Six weeks later, Miriam had recovered and was able to walk her daughter down the aisle at her wedding. She has since traveled to Guatemala, where she rode a horse up the Pacaya volcano.
It’s no secret that government-run healthcare systems like Canada’s are under tremendous fiscal pressure. They typically respond by rationing care, forcing people to wait or denying access to expensive treatments. The median wait for specialist care following referral by a general practitioner last year was more than 28 weeks, according to the Vancouver-based Fraser Institute.
As those pressures grow, medical assistance in dying may seem like a prudent way to engage in triage—and ease people’s suffering. Over time, what was once reserved for those on death’s doorstep may be floated as an option to more and more people.
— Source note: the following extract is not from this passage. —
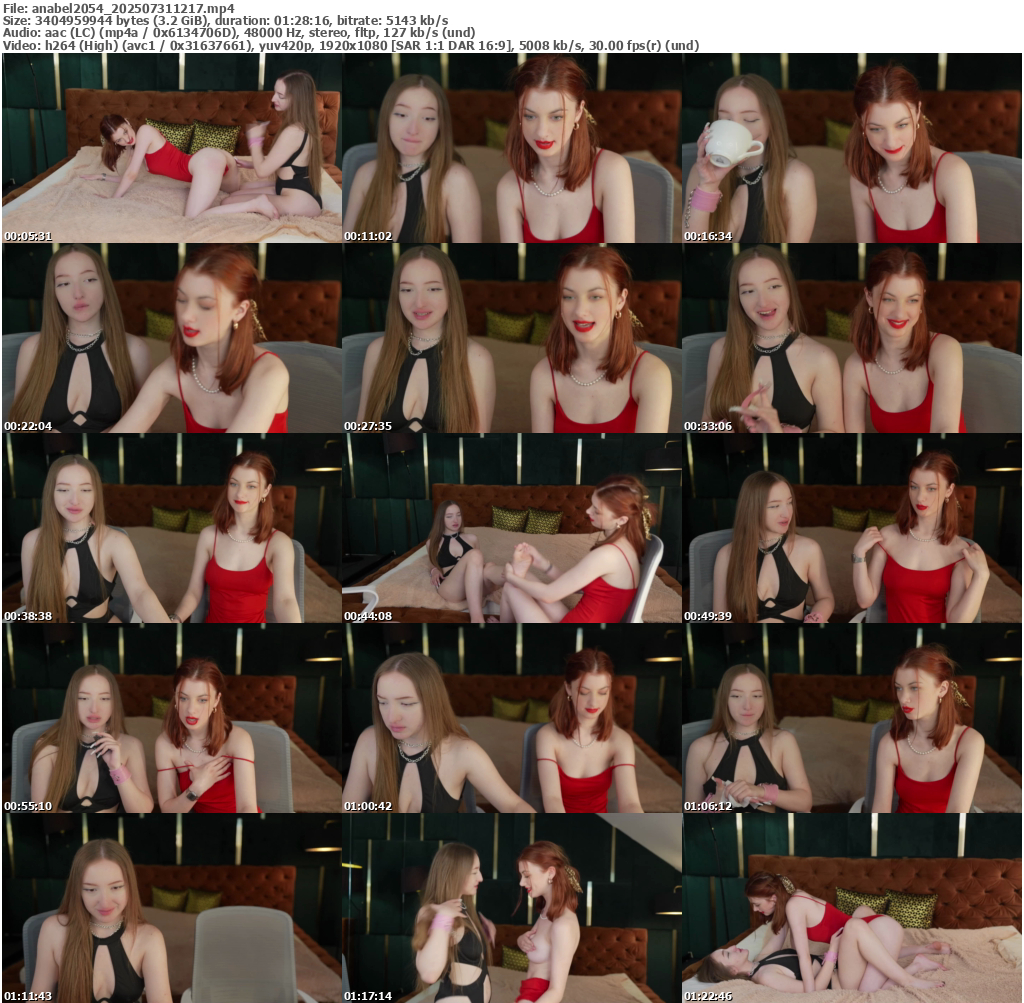The width and height of the screenshot is (1024, 1003).
Task: Click the thumbnail at 01:22:46
Action: click(852, 908)
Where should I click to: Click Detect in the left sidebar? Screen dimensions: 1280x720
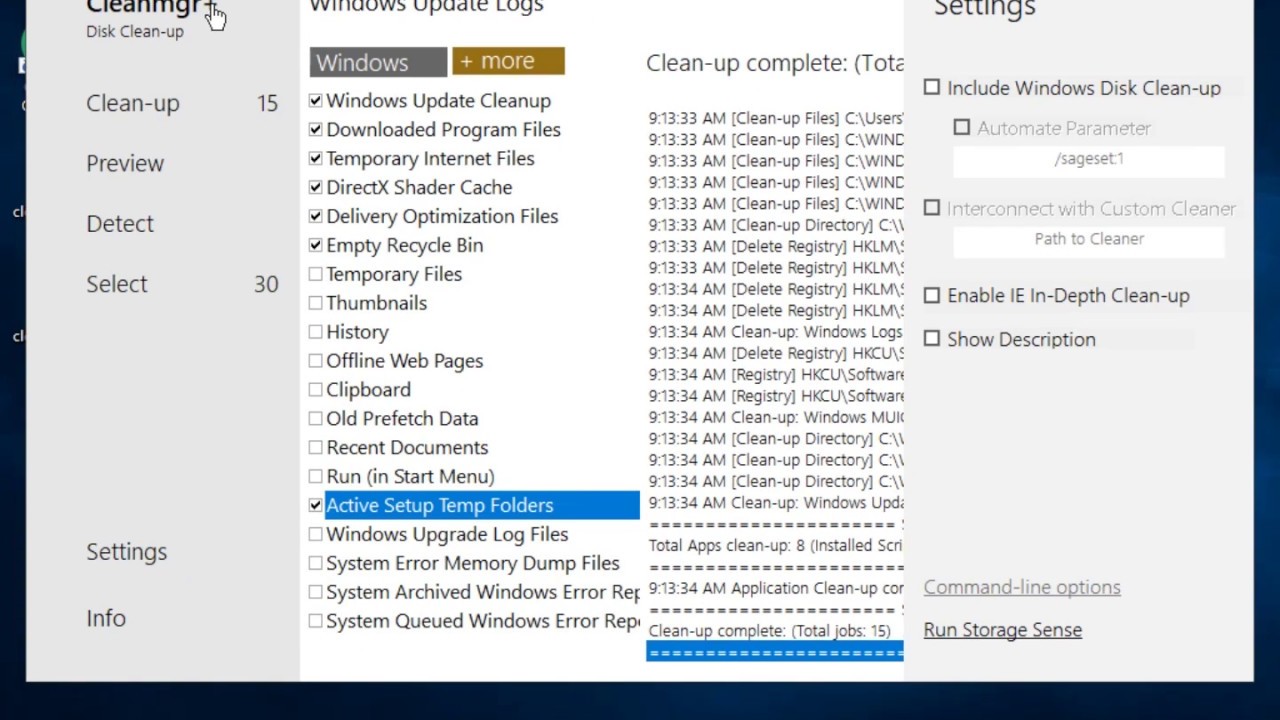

The steady rise in MAID deaths across countries with government-run systems should at least prompt serious scrutiny of how financial and structural incentives shape end-of-life care.
The United States is not Canada. But the share of health spending covered by federal, state and local governments in this country has been rising steadily. And assisted-dying laws are now on the books in more than a dozen states, including in New York, California and Oregon.
As a result, American officials may soon face some of the pressures that their peers in Canada and Europe do.
End-of-life decisions are profoundly personal. They should be made by patients, families and physicians—not by governments or publicly financed institutions that may benefit when care is withheld.